La casa de Gran Hermano Generación Dorada volvió a sacudirse en una noche que mezcló revancha, nostalgia y mucho show televisivo. En una gala cargada de tensión, el repechaje y los famosos “Golden Tickets” redefinieron el juego y permitieron el regreso de cuatro figuras que ya habían dejado una marca dentro del reality: Lola Tomaszeuski, Brian Sarmiento, Yisela “Yipio” Pintos y Andrea del Boca.
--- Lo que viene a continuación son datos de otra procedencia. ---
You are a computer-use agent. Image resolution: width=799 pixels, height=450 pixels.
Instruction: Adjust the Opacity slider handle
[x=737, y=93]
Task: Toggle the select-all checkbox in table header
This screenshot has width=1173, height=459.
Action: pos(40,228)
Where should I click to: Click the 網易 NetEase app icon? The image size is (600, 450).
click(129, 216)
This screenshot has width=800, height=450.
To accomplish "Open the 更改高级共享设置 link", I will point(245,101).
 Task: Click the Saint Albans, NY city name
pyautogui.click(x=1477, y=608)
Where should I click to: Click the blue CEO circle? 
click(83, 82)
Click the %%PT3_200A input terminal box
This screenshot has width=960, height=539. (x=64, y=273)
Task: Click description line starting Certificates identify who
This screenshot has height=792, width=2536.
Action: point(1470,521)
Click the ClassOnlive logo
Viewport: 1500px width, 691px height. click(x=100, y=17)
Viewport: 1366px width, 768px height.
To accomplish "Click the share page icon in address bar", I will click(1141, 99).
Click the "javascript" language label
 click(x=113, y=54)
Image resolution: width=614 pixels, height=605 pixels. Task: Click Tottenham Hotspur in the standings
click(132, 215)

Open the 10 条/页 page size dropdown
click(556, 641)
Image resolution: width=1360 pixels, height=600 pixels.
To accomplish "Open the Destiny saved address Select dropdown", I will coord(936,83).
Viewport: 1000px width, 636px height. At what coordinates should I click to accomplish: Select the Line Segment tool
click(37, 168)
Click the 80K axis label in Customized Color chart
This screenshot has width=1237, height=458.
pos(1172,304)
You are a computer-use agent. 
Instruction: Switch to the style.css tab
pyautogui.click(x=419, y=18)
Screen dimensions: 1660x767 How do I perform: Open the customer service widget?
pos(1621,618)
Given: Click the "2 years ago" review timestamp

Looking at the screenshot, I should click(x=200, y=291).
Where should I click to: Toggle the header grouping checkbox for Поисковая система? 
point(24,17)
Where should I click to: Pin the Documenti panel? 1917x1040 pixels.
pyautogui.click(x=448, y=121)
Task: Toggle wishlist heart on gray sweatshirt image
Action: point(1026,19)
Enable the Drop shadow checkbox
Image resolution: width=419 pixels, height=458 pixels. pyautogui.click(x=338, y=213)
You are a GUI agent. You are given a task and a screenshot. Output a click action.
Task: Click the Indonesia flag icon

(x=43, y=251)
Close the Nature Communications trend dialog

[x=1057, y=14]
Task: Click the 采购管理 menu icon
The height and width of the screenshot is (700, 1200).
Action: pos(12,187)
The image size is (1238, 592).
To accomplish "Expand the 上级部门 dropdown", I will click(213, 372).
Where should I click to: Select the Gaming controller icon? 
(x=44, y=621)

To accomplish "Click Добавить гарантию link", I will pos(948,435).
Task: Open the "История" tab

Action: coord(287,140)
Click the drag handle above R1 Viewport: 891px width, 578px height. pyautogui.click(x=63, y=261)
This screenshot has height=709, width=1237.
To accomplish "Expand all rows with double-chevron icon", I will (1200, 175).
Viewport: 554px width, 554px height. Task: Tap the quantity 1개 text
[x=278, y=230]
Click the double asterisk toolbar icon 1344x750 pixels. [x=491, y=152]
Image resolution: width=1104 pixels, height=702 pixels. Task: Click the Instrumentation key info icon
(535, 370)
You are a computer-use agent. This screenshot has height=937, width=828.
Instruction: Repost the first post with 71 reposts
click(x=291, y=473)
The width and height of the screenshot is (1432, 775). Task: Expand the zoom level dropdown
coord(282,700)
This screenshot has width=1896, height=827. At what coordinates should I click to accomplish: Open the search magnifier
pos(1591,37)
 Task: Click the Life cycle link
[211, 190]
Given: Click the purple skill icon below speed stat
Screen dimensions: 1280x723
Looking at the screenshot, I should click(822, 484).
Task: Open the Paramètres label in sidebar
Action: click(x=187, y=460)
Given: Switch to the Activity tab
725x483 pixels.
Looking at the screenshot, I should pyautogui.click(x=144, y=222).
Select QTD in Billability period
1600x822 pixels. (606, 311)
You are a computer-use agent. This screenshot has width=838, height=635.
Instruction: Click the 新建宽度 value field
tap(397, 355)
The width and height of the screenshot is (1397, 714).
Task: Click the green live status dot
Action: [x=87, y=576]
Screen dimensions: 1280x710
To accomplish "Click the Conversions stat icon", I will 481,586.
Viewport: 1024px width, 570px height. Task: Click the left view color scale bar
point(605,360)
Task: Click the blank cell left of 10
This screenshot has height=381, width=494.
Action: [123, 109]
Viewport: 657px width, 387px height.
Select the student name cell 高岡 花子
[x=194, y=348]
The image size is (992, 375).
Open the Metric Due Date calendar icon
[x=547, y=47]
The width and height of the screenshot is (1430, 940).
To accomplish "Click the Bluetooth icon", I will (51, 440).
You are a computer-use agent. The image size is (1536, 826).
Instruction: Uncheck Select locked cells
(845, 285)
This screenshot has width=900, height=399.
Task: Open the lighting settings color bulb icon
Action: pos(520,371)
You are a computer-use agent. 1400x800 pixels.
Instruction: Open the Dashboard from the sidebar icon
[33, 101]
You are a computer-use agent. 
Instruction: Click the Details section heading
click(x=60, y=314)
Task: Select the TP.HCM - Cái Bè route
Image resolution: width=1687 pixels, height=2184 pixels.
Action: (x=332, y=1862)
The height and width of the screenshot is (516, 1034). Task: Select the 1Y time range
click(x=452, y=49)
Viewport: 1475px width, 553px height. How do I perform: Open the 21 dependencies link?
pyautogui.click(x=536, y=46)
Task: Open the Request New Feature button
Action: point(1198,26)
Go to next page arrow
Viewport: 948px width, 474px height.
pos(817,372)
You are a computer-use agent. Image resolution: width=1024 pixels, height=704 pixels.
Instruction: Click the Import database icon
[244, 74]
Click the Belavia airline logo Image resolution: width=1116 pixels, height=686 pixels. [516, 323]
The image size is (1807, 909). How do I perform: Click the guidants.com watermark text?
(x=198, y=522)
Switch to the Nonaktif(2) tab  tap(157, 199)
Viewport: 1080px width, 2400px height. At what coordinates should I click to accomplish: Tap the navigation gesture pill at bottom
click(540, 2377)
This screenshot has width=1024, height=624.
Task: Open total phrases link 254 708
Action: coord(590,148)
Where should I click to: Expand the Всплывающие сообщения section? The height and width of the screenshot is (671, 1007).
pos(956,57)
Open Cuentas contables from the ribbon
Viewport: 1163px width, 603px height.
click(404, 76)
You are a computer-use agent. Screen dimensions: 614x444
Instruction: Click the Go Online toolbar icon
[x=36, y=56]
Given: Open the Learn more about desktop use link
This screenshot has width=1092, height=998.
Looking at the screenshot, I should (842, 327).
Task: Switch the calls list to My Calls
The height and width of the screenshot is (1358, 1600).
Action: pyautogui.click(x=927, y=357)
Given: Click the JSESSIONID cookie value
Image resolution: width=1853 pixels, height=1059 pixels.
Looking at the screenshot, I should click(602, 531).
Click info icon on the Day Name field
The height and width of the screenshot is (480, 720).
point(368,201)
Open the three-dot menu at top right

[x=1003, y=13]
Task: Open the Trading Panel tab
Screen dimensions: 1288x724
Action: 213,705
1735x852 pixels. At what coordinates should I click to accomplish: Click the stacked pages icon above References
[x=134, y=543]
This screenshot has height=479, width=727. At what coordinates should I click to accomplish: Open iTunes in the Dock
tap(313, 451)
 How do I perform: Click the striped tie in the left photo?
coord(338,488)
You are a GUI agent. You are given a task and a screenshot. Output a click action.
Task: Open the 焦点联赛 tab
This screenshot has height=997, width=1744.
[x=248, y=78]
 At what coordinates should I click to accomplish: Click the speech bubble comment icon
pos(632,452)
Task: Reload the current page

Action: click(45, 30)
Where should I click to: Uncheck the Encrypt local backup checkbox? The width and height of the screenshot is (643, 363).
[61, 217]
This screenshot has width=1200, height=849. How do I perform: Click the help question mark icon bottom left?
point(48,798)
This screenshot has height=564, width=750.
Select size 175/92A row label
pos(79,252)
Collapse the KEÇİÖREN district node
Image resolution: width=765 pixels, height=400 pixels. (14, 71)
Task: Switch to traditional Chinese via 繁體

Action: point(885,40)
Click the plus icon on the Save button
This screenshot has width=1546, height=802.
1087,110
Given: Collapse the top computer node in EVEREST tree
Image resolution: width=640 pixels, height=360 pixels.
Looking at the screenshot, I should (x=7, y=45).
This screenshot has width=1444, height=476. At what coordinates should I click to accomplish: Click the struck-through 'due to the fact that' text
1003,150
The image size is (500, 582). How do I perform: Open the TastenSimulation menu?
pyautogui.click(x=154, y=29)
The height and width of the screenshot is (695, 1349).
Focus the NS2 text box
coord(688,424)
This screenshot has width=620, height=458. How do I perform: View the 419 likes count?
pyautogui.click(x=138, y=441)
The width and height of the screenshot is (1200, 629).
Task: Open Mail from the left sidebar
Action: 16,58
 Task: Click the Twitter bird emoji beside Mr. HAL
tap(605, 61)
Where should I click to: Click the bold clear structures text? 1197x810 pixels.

La definición se vivió como una final anticipada, y el público eligió devolverles la vida en el programa a participantes que -por distintos motivos- habían quedado afuera de la competencia pero seguían generando contenidos en redes, streamings y debates televisivos. El regreso de los cuatro no solo alteró el ritmo actual de la casa, sino que también removió viejas alianzas, cuentas pendientes y romances inconclusos.
El caso de Brian Sarmiento su regreso tuvo sabor a revancha. El exfutbolista había protagonizado una de las eliminaciones más fuertes de la temporada cuando cayó frente a Yipio en un versus que terminó con el 54,2% de los votos en su contra. Aquel mano a mano lo había dejado afuera en plena semana 9, después de convertirse en uno de los jugadores más explosivos y polémicos de la edición.
Algo que dejó en esta edición de Gran Hermano Generación Dorada, es que nadie está verdaderamente muerto dentro del juego y Brian volvió con una imagen reforzada, convertido casi en un personaje central de la temporada, luego de semanas marcadas por discusiones, alianzas cambiantes y hasta una inesperada química televisiva con Andrea del Boca.
El retorno de Andrea del Boca también generó impacto ya que la actriz abandonó el reality por cuestiones de salud y su salida había dejado una sensación de historia inconclusa. Durante su estadía en la casa logró algo poco frecuente porque mezcló el peso de una figura histórica de la televisión argentina con la vulnerabilidad emocional que exige el reality.
Por su parte, el regreso de Lola Tomaszeuski le aportó una cuota emocional ya que la participante quedó eliminada en abril tras perder en el mano a mano final frente a Brian Sarmiento. Esa noche terminó con el llanto desconsolado de Manuel Ibero, uno de sus vínculos más cercanos dentro de la casa. Antes de abandonar el juego, Lola había prometido “dar todo para volver” y finalmente volvió.
La comediante uruguaya Yipio, regresó fortalecida por el recuerdo de haber vencido dos veces en duelos directos decisivos. Su perfil frontal y competitivo la transformó en una jugadora incómoda para varios grupos dentro de la casa, y el repechaje terminó consolidándola como una de las participantes más resistentes de la temporada.
Como si el regreso de cuatro exparticipantes no fuera suficiente, en la misma noche Gran Hermano sumó otra sorpresa con el ingreso de Charlotte Caniggia, presentada por Telefe como “la reina de los realities”, una apuesta que busca potenciar más el costado mediático del ciclo.